ИЗВЛЕЧЁННЫЙ ТЕКСТ:
==============================

Учение превратилось для меня просто в игру, за исключением математики, в отношении которой я был заблудшей овцой уже с первого класса. История стала для меня великой книгой сказок, языки — восприятием на слух. Все остальное получалось благодаря общей благосклонности и помощи учителей.
Единственным, кого не так легко удавалось провести, был Большой (Бруммер), преподаватель финского языка и латыни, который частенько говорил мне, когда я в доказательство своих знаний поднимал руку:
— Лённбум то знает, а то нет. Лённбум то подымает руку, а то нет. Не буду тебя спрашивать, когда ты вызываешься.
Я пробовал подкупить его, вытягивая руку как можно дальше. Все так же безуспешно.
— Я вижу твое невежество Насквозь, — говорил Большой. — Уж лучше и не тянись.
Редко он спрашивал у меня что-нибудь. Но иногда и я все-таки годился, чтобы продекламировать перед классом «Прапорщика Столя».
— Не умеешь ты читать, — говорил он, послушав немного. — Иди на место и слушай, как я декламирую.
Он брал в руки книгу, выдерживал маленькую художественную паузу, озирался выпученными глазами поверх очков и начинал читать выразительно и с правильной интонацией, увлекался своим чтением, увлекался самим текстом, забывал об окружающем мире и терял представление о месте и времени.
Мальчишки в это время веселились. Не было страха за невыученный урок. Можно было даже втихаря пошалить.
И никто не замечал, что книга в его руке опять опустилась и его глаза поверх оправы этих пугающих очков пронзают класс.
— Напрасно метать бисер перед свиньями, — говорил он с глубочайшей обидой и презрением.
Урок заканчивался. Он вставал и уходил, оставляя ужасное впечатление человека, не питающего к нам ничего, кроме самого жгучего пренебрежения.
* * *
Учителем математики был Скрепа (Хорд) — старый, разукрашенный и жеманный кавалер, которого Юпитер поместил на этом неблагодарном поприще. Напрасно он старался вбивать в головы своих учеников арифметику, алгебру и, прежде всего, основные истины геометрии.
— Ну, следовательно… ну, следовательно… — пытался он ноющим, раздраженным голосом подвести стоящих у доски к напрашивающемуся решению геометрических проблем.

==============================

ПИСЬМЕННЫЕ ЗАДАНИЯ:
1: Как в отрывке о школьных учителях Большой объясняет, почему не спрашивает Лённбума, когда тот вызывается?
2: Какие разделы математики, согласно отрывку о школьных учителях, Скрепа старался вбивать в головы своих учеников? Перечислите их все.
3: Соответствуют ли отрывку о школьных учителях следующие утверждения? (a) Большой преподавал финский язык и латынь. (b) Математика давалась рассказчику легко. (c) Пока Большой декламировал, мальчишки боялись за невыученный урок.

==============================

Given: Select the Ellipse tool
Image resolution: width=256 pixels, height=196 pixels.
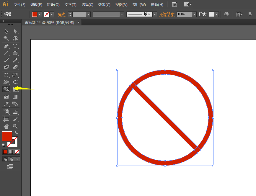Looking at the screenshot, I should pos(15,53).
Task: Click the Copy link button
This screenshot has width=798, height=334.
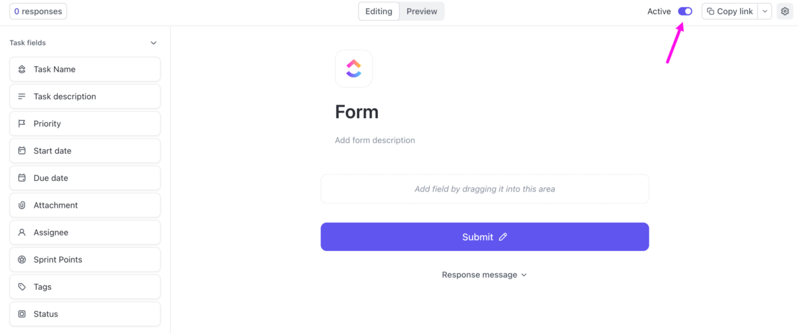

==============================

ОТВЕТЫ ПО ЗАДАНИЯМ:
1: Большой говорит, что Лённбум то знает, а то нет, и то подымает руку, а то нет. Поэтому Большой решил не спрашивать его, когда он вызывается.

2: Арифметика, алгебра и геометрия, прежде всего ее основные истины.

3:
(a) Да: «преподаватель финского языка и латыни».
(b) Нет: «за исключением математики, в отношении которой я был заблудшей овцой уже с первого класса».
(c) Нет: «Мальчишки в это время веселились. Не было страха за невыученный урок».